> **PAGE EXCERPT**:
:::::

In the present day, however, there are some congregations at odds with its leadership over issues such as ordaining homosexuals and women and blessing same-sex unions.  So in 2009, Pope Benedict XVI allowed Anglican congregations a path to reconcile with the Roman Catholic church and to convert to Catholicism.  I find this a major event, especially in a time when many people are intent on finding more reasons to flee the Catholic church.  Here is a link to an article that explains this historic event much better than I can:

www.foxnews.com/us/2011/07/01/episcopal-church-in-maryland-converts-to-catholicism/#ixzz1QxuvskhE

There was one thing in this article that particularly struck me.  It was the fact that the main thing that drew them to the Catholic faith was the “apostolic authority, the oneness of the faith of the people.”  When we think about different Christian denominations how many can we think of off the top of our heads?  10? 15?  Well there are actually thousands of different ones, which indicates to me that there are many people who feel that if they are disatisfied with the leadership or the rules of their church, it is no problem to “pack up” and go somewhere else.  There is no value in joining with others of the same faith worldwide to worship the one true God in a similar way.  This is part of the reason that the Catholic church will start using a revised version of the Roman Missal beginning in November, so that all churches will be saying Mass based off of the same translation.  Let us pray that this is the beginning of a trend, that more people will see the community of the Catholic church as a stabilizing force in their lives, and that more people will seek to learn more about the Catholic faith.

:::::

> **ENTRIES**:
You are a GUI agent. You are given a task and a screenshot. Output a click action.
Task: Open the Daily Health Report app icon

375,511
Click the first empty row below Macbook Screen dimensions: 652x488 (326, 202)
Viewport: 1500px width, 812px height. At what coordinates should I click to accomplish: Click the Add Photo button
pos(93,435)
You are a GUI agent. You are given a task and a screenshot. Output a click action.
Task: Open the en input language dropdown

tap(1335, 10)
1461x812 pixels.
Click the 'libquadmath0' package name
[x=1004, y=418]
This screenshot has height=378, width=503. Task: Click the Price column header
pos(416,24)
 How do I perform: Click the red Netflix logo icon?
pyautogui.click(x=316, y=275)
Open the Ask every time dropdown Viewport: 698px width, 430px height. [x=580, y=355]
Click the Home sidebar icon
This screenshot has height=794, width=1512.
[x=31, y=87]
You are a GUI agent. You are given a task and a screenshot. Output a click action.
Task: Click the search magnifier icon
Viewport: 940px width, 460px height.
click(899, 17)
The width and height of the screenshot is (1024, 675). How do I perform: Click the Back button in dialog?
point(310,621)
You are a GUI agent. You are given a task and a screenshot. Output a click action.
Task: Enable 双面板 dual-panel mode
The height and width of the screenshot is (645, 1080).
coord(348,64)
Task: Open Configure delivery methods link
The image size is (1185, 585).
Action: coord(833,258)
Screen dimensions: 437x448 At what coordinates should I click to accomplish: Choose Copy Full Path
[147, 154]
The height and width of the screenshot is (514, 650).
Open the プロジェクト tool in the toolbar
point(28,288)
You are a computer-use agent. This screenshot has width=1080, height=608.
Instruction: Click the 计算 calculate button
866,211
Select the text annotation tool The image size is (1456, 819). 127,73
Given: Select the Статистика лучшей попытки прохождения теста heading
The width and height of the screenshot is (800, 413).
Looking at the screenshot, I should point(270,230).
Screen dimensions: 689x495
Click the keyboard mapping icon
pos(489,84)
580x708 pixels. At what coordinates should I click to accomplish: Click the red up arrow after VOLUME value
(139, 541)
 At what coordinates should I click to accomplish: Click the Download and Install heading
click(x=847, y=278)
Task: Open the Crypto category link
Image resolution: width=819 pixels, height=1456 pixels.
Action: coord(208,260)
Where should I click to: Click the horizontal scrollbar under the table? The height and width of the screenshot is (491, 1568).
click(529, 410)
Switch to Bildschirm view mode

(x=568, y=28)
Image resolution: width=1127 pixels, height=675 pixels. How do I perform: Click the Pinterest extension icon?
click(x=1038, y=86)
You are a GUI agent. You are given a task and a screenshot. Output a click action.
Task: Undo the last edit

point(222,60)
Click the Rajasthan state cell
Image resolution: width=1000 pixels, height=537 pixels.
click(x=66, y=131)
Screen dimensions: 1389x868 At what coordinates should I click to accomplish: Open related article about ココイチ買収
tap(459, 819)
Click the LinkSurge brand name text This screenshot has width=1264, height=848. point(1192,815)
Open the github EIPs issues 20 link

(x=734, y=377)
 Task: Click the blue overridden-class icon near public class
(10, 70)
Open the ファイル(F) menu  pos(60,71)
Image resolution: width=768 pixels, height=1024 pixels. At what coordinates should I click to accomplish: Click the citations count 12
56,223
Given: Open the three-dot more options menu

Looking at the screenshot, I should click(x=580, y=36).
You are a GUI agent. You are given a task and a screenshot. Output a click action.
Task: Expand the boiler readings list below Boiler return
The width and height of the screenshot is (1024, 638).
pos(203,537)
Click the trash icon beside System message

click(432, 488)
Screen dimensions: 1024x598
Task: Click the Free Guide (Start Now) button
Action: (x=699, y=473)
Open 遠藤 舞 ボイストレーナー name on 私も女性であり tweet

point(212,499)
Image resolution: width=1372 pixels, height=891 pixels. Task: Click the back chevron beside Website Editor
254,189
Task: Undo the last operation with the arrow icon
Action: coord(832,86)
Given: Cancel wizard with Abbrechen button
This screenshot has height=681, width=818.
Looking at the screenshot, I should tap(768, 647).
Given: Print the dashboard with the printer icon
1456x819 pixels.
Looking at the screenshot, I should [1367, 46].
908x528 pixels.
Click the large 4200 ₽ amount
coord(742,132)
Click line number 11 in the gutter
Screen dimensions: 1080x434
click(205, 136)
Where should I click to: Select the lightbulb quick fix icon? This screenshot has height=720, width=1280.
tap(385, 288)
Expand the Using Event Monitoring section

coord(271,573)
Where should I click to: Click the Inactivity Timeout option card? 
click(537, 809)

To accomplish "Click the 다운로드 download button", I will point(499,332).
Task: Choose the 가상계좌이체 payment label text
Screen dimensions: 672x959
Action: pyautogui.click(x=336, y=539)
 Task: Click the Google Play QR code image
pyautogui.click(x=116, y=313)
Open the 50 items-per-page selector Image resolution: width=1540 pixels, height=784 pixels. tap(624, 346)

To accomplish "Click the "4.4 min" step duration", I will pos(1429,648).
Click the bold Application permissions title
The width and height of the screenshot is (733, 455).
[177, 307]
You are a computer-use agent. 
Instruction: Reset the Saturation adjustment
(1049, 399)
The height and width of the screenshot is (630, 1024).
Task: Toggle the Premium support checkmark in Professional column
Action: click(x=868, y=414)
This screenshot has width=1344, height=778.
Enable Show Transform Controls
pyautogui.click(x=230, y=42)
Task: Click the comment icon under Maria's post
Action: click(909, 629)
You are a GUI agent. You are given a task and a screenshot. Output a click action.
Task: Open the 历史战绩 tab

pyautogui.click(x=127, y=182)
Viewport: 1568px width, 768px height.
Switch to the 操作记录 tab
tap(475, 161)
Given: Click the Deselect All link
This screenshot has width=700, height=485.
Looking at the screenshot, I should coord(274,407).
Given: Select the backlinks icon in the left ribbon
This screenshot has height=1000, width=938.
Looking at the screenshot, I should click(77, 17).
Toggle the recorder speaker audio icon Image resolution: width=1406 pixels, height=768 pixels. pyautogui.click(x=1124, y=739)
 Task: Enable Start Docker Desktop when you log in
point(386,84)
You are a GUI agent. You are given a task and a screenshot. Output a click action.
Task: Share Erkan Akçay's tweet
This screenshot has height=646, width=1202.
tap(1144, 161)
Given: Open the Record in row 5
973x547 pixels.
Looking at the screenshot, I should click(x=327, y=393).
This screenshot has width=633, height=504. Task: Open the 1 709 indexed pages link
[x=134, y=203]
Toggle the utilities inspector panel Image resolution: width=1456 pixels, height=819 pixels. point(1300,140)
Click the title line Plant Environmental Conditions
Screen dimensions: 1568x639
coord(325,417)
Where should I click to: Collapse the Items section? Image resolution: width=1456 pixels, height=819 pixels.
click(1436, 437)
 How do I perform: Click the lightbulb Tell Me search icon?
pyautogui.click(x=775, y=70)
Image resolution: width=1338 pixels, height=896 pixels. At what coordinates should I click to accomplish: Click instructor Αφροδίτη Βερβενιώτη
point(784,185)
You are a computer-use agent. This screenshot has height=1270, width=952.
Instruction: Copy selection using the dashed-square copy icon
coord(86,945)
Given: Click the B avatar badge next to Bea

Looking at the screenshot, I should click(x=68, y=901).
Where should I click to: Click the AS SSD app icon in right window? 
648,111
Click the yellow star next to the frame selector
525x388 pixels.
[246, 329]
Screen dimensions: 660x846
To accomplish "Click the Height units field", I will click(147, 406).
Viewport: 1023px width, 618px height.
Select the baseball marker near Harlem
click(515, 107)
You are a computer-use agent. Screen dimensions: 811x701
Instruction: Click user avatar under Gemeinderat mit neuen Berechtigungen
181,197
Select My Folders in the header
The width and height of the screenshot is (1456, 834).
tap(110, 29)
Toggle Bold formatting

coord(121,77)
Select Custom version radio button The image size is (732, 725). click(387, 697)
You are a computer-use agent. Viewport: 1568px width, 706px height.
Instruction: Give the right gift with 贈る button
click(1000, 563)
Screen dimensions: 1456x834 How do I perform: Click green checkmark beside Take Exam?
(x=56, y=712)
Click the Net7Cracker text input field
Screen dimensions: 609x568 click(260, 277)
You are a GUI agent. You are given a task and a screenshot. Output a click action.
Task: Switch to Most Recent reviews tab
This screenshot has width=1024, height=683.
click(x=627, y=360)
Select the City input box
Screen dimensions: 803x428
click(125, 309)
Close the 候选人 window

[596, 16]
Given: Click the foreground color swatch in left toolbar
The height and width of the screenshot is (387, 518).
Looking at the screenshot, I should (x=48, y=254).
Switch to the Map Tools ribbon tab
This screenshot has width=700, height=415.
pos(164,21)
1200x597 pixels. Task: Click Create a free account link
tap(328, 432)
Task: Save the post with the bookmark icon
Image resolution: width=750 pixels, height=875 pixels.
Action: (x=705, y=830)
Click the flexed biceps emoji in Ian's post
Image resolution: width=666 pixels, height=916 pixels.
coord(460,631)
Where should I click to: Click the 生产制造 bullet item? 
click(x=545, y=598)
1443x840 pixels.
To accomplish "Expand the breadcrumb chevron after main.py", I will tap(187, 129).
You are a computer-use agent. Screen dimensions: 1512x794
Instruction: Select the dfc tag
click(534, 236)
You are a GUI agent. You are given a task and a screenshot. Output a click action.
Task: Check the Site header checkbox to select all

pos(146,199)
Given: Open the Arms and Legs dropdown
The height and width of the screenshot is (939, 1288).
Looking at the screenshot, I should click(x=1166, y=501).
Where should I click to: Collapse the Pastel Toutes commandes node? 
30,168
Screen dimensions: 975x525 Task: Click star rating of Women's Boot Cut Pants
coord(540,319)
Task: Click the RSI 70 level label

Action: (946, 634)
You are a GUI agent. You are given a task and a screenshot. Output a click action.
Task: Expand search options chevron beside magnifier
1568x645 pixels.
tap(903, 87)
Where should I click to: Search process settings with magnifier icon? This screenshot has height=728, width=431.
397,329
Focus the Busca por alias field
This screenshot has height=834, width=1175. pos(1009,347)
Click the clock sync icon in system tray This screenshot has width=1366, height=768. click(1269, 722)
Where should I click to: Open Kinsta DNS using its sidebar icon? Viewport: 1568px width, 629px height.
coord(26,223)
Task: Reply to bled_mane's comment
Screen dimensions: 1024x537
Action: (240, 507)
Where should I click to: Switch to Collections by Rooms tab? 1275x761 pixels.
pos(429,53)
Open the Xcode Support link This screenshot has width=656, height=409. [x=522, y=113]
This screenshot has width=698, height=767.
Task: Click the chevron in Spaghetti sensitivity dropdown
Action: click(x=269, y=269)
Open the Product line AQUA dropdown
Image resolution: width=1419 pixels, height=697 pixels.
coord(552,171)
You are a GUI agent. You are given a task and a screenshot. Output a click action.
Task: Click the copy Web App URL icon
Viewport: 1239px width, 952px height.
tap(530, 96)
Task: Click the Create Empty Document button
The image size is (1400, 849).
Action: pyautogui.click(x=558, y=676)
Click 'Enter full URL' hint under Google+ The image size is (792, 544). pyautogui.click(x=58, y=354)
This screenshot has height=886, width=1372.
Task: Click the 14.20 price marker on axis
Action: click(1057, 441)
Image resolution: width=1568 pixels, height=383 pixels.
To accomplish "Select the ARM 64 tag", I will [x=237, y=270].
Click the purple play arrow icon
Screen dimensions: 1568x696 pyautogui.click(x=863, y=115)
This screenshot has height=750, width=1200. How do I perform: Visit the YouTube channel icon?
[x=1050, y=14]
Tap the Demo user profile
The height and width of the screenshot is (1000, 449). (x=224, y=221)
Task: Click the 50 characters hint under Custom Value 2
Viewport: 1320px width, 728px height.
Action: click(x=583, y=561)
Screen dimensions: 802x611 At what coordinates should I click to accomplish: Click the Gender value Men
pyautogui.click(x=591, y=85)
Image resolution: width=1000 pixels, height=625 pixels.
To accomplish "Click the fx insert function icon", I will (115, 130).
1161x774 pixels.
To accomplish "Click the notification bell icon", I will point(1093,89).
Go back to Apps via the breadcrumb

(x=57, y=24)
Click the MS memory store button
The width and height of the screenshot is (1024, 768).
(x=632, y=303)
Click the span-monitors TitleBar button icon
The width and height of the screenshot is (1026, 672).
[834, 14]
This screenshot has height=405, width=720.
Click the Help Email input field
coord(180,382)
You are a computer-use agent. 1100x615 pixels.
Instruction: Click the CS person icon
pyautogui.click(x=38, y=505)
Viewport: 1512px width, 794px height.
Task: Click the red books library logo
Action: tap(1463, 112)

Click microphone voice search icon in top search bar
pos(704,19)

:::::

> **TASKS TO COMPLETE**:
1. According to the post about Anglican congregations converting to Catholicism, what mainly drew the congregation to the Catholic faith?
2. Carry on the post about Anglican congregations converting to Catholicism, starting after its final sentence.
None of the items are needed here.

> **TASK RESPONSES**:
1. The "apostolic authority, the oneness of the faith of the people."

2.
OK, being the computer nerd that I am, it always excites me when something new and cool appears on the web, especially when it is Catholic related.  The Vatican has created a new website which basically combines all of its news sources into one website.  Here is the simple link to it:

www.news.va

As you’ll see there are a lot of neat features on this website, including Vatican news and events, a link to Vatican Radio, videos, world news, papal appointments and much more.  Just today there are great articles on the Pope leaving for his summer home and what he will be doing and the history of the summer Papal retreat.  There is also a video that touched my heart – it is the Pope officially launching the website with his I-pad (with a little assistance).  Here is the video of that moment:

Brings a tear to your eye, doesn’t it?  Ummm, well, moving on:

There were a couple of news stories that captured the attention of the nation this past week.  First was the verdict that was handed down in the Casey Anthony trial.  I have to admit that I did not follow the story or the trial very closely.  I just know that many people were very upset at the not guilty verdict that was handed down.  I think there are a couple of things to keep in perspective here.  One is that no matter what the verdict was, it would not bring back the little girl Kaylee who tragically died, aand if her mother was directly involved in her death, she will have to live with that the rest of her life.  And secondly, no matter what judgement we receive here in our time on earth, we will have to face the ultimate judgement at the end of our natural lives, and that judgement will be fair and accurate.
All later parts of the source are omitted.